Superior Semicircular Canal Dehiscence


Superior semicircular canal dehiscence or SSCD is a condition which has only recently been identified; it was first described by Lloyd Minor in 1998. This condition affects the inner ear leading to auditory and vestibular symptoms. It is caused by a bony defect in the superior semicircular canal, which leads to the formation of a window between the inner ear and middle cranial fossa. This abnormal communication allows transmission of sound waves from the inner ear onward and can result in symptoms like vertigo, unsteadiness, falls, hearing loss and increased sensitivity to sounds. Oscillopsia or a feeling of moving up and down in the presence of loud sounds in a characteristic feature of SSCD. This feature is called Tullio’s phenomenon.


The inner ear is a closed hydraulic system of fluids with 2 functional windows. One is the oval window, which allows transmission of sound waves from the stapes (ossicular chain) to the scala vestibuli leading to vibration of the organ of the Corti. The 2nd window is the round window which allows release of sound energy in the form of waves from the scala tympani (inner ear) to the middle ear.

In SSCD, an additional window is created in the superior part of the superior semicircular canal allowing the sound energy to leak out from the closed system and transmit acoustic energy from the cochlear system (for hearing) to the vestibular system (for balance). Thus, loud sounds stimulate the vestibular system to cause vertigo and imbalance. Increased compliance of the inner ear leads to the signs and symptoms of SSCD which are described below.


The presentation of the symptoms dependS on the size of the dehiscence. Balance and hearing symptoms are seen in larger dehiscence while the smaller ones may present with either of them.

  • Hearing loss
  • Extreme sensitivity to sound: This symptom is due to enhanced bone conduction. The patient may complain of even the sound of their own footsteps, can hear their eyes moving, or a vibrating tuning fork placed at the elbow.
  • Autophony or tympanophony: Hearing their own voice echo.
  • Vertigo or unsteadiness in response to loud sounds (Tullio's phenomenon), straining.
  • Tinnitus: This is usually pulsatile, like feeling your heart beat in the ear.


  • Videonystagmography: Nystagmus may be elicited on Valsava manoeuvre. The nystagmus is usually vertical and may have a torsional component.
  • Audiometry: Low frequency conductive hearing loss – this is due to the misdirected fluid and pressure dispersal leading to decreased basilar membrane displacement. Bone conduction is good, may even be better than 0 dB.
  • Tympanometry: Dizziness on raising pressure, presence of stapedial reflex despite conductive hearing loss.
  • VEMP (Vestibular Evoked Myogenic Potential): Lowering of thresholds is characteristic of SSCD.
  • HRCT temporal bone: This is required for definitive diagnosis of SSCD and identifying site of breach to plan surgery.
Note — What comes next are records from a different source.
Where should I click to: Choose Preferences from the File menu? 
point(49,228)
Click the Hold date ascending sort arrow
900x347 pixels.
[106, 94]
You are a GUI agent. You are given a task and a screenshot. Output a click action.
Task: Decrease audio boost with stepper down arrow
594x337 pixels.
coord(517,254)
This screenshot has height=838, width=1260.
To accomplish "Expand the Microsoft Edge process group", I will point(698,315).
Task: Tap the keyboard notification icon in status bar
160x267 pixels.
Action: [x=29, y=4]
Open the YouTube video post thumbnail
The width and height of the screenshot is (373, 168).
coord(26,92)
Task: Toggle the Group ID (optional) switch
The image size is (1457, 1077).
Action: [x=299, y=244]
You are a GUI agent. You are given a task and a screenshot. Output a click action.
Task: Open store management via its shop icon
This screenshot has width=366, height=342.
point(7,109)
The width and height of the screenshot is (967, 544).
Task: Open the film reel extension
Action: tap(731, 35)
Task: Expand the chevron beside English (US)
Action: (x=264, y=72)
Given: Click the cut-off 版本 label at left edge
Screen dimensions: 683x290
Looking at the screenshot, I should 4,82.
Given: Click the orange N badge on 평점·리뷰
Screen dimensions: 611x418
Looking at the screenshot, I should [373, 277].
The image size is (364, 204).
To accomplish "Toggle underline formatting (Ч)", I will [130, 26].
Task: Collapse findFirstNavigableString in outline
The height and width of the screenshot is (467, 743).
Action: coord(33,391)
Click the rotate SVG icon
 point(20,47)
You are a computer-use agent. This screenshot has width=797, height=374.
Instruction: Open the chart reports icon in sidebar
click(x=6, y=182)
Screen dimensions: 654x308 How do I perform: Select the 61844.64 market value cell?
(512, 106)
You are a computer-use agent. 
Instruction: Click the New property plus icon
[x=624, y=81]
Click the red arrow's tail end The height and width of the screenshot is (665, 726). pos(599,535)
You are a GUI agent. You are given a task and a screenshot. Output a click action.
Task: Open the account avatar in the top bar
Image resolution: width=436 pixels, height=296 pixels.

CT scan is done with reconstruction in the plane of the canal (Porschl’s plane) and 900 to the canal (Stenver’s plane) should be done. 0.5 mm cuts should be taken to avoid missing small defects.


After explaining the condition to the patient, 2 treatment options should be discussed.

  • Conservative approach: For some patients, just understanding the medical condition and how it is causing the symptoms is sufficient to allay their anxiety and they are able to tolerate their symptoms.
  • Surgery: This involves plugging the defect in the semicircular canal. This will close the 3rd window effect. This can be done by mastoid approach or middle fossa approach. However, there is a risk of some hearing loss in mastoid approach though most otologists are more comfortable in this surgery as compared to middle fossa approach.